In an opinion rendered yesterday in A.A.B. v. B.O.C., a Florida appeals court has reiterated that a sperm donor is not a parent. That's what the Florida statute says, and that's what a previous appeals court held more than a decade ago. A.A.B. applied that statute to find that the trial court was therefore wrong to rule that B.O.C. was the father of 12-year-old C.D.B. in spite of the oral agreement of the parties that he was merely a donor. The appeals court rightly found no distinction based on the fact that the parties performed the insemination at home and not through a doctor.
That's the so far, so good part. The default position that a sperm donor is not a parent is the one that comports most of the time with the intent of all involved at the time of insemination (although I prefer a statute that also allows the donor to be considered a parent if there is a written agreement to that effect).

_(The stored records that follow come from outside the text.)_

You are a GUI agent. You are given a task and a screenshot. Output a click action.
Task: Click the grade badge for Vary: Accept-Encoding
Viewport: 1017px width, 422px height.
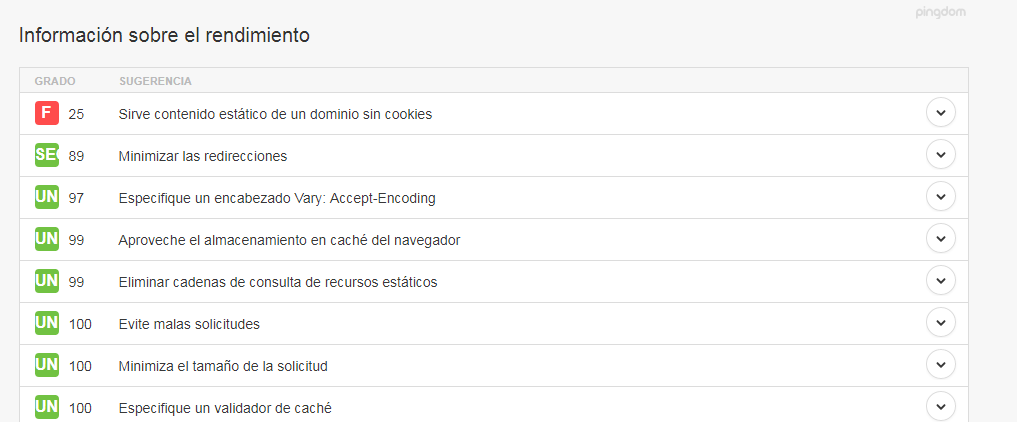(47, 198)
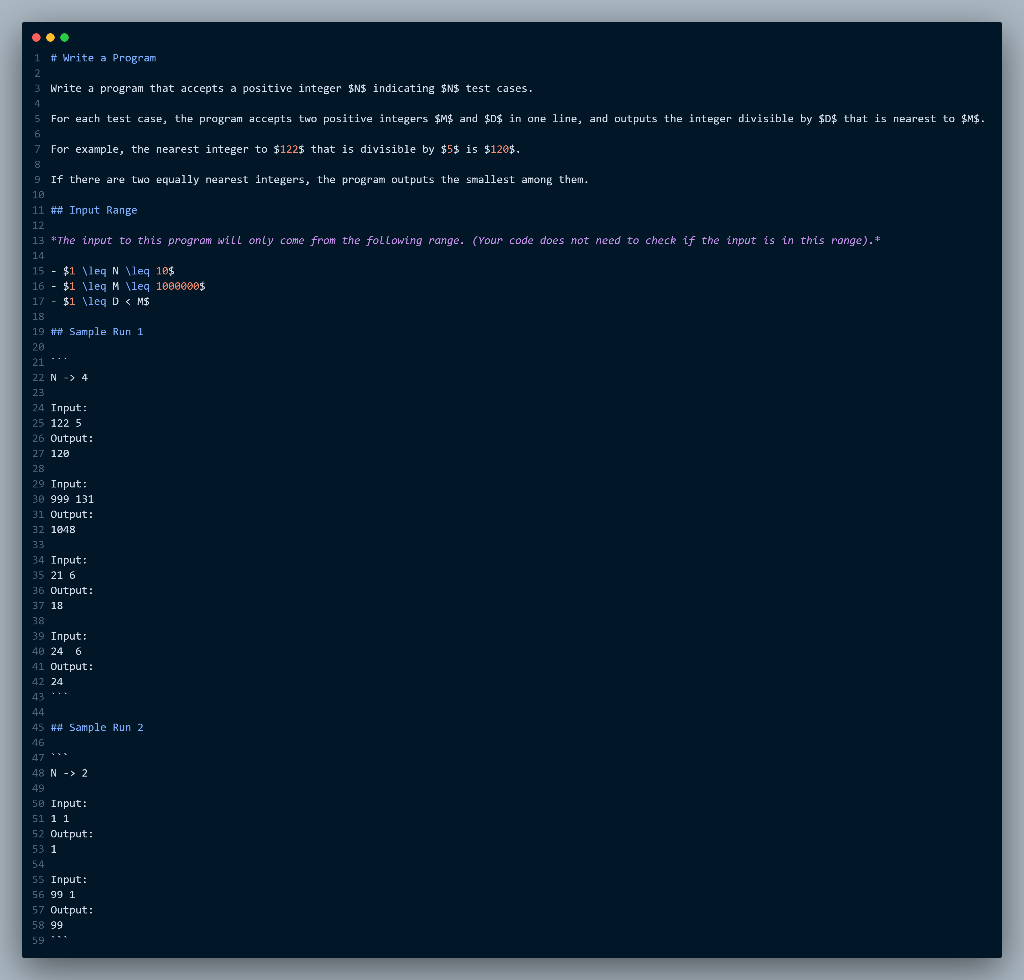Click the red traffic light control
The height and width of the screenshot is (980, 1024).
[x=36, y=37]
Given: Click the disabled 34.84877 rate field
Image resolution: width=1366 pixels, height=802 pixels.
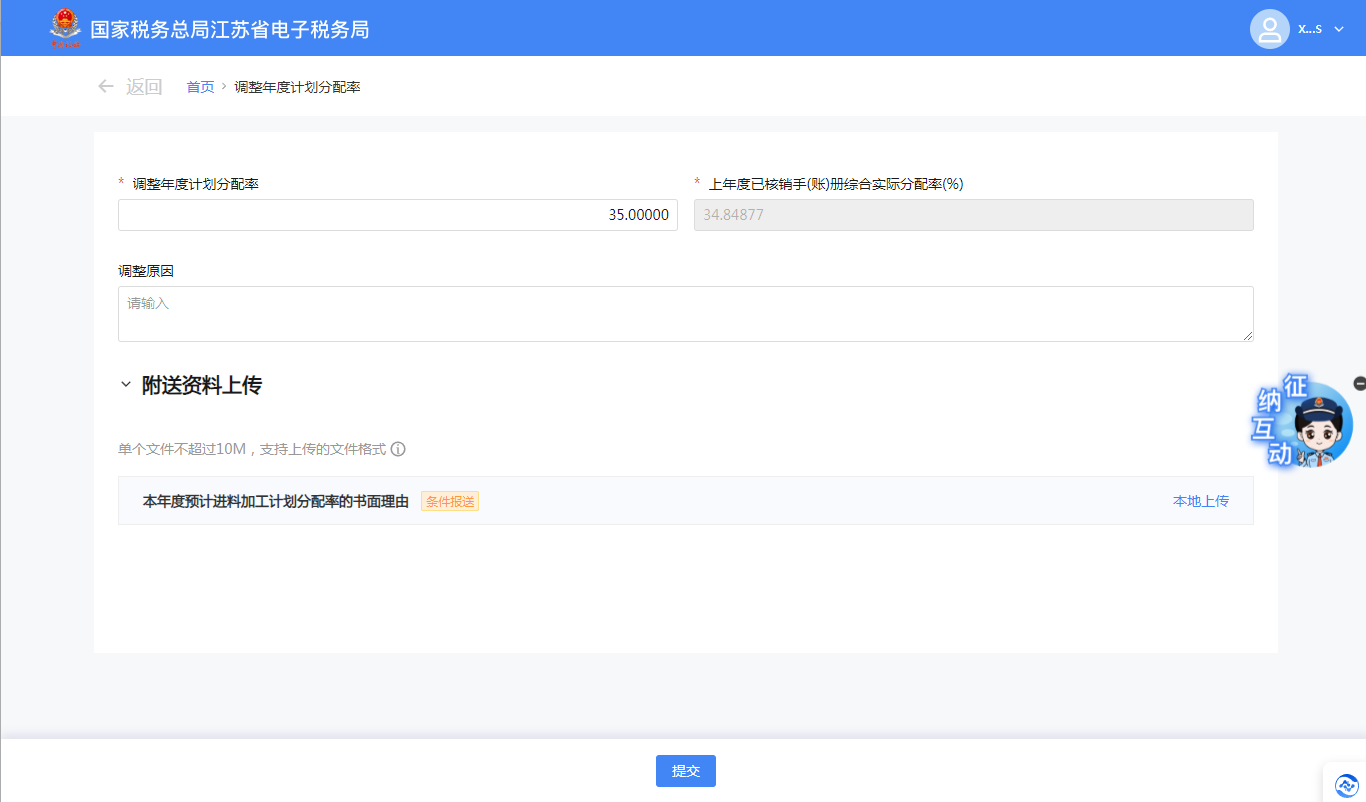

The real problem, however, is lurking in the facts of the case. B.O.C. is the brother of A.A.B.'s former partner, S.C. S.C. and A.A.B. split up when their child was three. They shared custody for awhile until A.A.B. cut off all contact between S.C. and the child. Florida law does not permit an award of custody or visitation rights to a nonbio mom in the position of S.C. In a 2006 case from a different Florida appellate district, Wakeman v. Dixon, the court found a written co-parenting agreement between a lesbian bio mom and her partner unenforceable.
So S.C. could not file for custody, and so she pursued a different legal avenue. Obviously, if her brother were found a legal parent he could arrange, during his time with the child, for S.C. to continue her parental relationship.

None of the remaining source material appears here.